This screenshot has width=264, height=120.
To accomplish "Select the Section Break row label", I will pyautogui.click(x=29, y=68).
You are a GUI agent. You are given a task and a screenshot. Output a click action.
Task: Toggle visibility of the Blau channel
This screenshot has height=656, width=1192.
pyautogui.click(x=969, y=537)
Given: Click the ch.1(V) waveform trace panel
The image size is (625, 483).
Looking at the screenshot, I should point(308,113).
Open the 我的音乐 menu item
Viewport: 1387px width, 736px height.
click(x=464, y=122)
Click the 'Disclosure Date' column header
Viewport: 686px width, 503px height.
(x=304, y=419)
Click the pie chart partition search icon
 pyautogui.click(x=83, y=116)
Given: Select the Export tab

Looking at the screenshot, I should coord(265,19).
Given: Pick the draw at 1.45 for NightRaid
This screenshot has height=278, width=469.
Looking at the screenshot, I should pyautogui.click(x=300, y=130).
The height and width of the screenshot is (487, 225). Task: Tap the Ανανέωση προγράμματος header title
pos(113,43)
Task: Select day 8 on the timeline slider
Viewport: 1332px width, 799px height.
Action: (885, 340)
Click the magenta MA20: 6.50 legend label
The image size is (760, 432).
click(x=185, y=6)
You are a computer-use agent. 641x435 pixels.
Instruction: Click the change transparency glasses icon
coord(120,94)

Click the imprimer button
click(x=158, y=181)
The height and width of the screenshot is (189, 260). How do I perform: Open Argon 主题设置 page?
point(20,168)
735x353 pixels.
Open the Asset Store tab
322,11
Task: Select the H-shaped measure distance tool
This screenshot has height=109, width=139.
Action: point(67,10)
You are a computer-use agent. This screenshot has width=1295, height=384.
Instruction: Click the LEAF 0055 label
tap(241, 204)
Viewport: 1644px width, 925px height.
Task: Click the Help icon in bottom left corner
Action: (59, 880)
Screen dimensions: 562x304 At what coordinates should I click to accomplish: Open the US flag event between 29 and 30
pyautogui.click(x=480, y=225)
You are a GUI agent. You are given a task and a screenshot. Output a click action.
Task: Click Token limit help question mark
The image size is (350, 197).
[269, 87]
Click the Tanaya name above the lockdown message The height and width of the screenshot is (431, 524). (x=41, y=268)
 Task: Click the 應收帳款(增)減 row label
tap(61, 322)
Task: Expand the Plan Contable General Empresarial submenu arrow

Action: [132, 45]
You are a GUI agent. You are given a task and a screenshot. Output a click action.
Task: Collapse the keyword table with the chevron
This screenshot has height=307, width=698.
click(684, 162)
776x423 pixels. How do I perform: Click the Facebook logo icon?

#####

**Task statement:**
Restate every entry above word for word.

**Answer to this problem:**
This screenshot has width=264, height=120.
To accomplish "Select the Section Break row label", I will pyautogui.click(x=29, y=68).
You are a GUI agent. You are given a task and a screenshot. Output a click action.
Task: Toggle visibility of the Blau channel
This screenshot has height=656, width=1192.
pyautogui.click(x=969, y=537)
Given: Click the ch.1(V) waveform trace panel
The image size is (625, 483).
Looking at the screenshot, I should point(308,113).
Open the 我的音乐 menu item
Viewport: 1387px width, 736px height.
click(x=464, y=122)
Click the 'Disclosure Date' column header
Viewport: 686px width, 503px height.
(x=304, y=419)
Click the pie chart partition search icon
 pyautogui.click(x=83, y=116)
Given: Select the Export tab

Looking at the screenshot, I should coord(265,19).
Given: Pick the draw at 1.45 for NightRaid
This screenshot has height=278, width=469.
Looking at the screenshot, I should pyautogui.click(x=300, y=130).
The height and width of the screenshot is (487, 225). Task: Tap the Ανανέωση προγράμματος header title
pos(113,43)
Task: Select day 8 on the timeline slider
Viewport: 1332px width, 799px height.
Action: (885, 340)
Click the magenta MA20: 6.50 legend label
The image size is (760, 432).
click(x=185, y=6)
You are a computer-use agent. 641x435 pixels.
Instruction: Click the change transparency glasses icon
coord(120,94)

Click the imprimer button
click(x=158, y=181)
The height and width of the screenshot is (189, 260). How do I perform: Open Argon 主题设置 page?
point(20,168)
735x353 pixels.
Open the Asset Store tab
322,11
Task: Select the H-shaped measure distance tool
This screenshot has height=109, width=139.
Action: point(67,10)
You are a computer-use agent. This screenshot has width=1295, height=384.
Instruction: Click the LEAF 0055 label
tap(241, 204)
Viewport: 1644px width, 925px height.
Task: Click the Help icon in bottom left corner
Action: (59, 880)
Screen dimensions: 562x304 At what coordinates should I click to accomplish: Open the US flag event between 29 and 30
pyautogui.click(x=480, y=225)
You are a GUI agent. You are given a task and a screenshot. Output a click action.
Task: Click Token limit help question mark
The image size is (350, 197).
[269, 87]
Click the Tanaya name above the lockdown message The height and width of the screenshot is (431, 524). (x=41, y=268)
 Task: Click the 應收帳款(增)減 row label
tap(61, 322)
Task: Expand the Plan Contable General Empresarial submenu arrow

Action: [132, 45]
You are a GUI agent. You are given a task and a screenshot. Output a click action.
Task: Collapse the keyword table with the chevron
This screenshot has height=307, width=698.
click(684, 162)
776x423 pixels. How do I perform: Click the Facebook logo icon?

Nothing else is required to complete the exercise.